07:39:25.006346 [debug] [MainThread]: Connection 'model.dbt_global.test_case_run' was left open.
07:39:25.006780 [debug] [MainThread]: On model.dbt_global.test_case_run: Close
07:39:25.007532 [info ] [MainThread]: 
07:39:25.008068 [info ] [MainThread]: Finished running 1 table model in 0 hours 8 minutes and 8.90 seconds (488.90s).
07:39:25.008833 [debug] [MainThread]: Command end result
07:39:25.044562 [info ] [MainThread]: 
07:39:25.045102 [info ] [MainThread]: Completed successfully
07:39:25.045434 [info ] [MainThread]: 
07:39:25.045740 [info ] [MainThread]: Done. PASS=1 WARN=0 ERROR=0 SKIP=0 TOTAL=1
07:39:25.046320 [debug] [MainThread]: Sending event: {'category': 'dbt', 'action': 'invocation', 'label': 'end', 'context': [<snowplow_tracker.self_describing_json.SelfDescribingJson object at 0x7f95c8119270>, <snowplow_tracker.self_describing_json.SelfDescribingJson object at 0x7f95c8119570>, <snowplow_tracker.self_describing_json.SelfDescribingJson object at 0x7f95c8119690>]}
07:39:25.046752 [debug] [MainThread]: Flushing usage events
genzgd commented 1 year ago

Thanks for the information on an additional occurrence. I assume you're running HTTP as your driver? I think the issue is related to long running models. Unfortunately the most useful "reproducible" example would be one I could create locally.

Collected material:

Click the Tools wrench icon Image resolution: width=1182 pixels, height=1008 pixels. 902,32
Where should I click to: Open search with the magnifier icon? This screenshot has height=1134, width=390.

Task instructions:
Please list every counter in the line of the dbt log above that begins "Done.", with its value.

Response:
PASS=1, WARN=0, ERROR=0, SKIP=0, TOTAL=1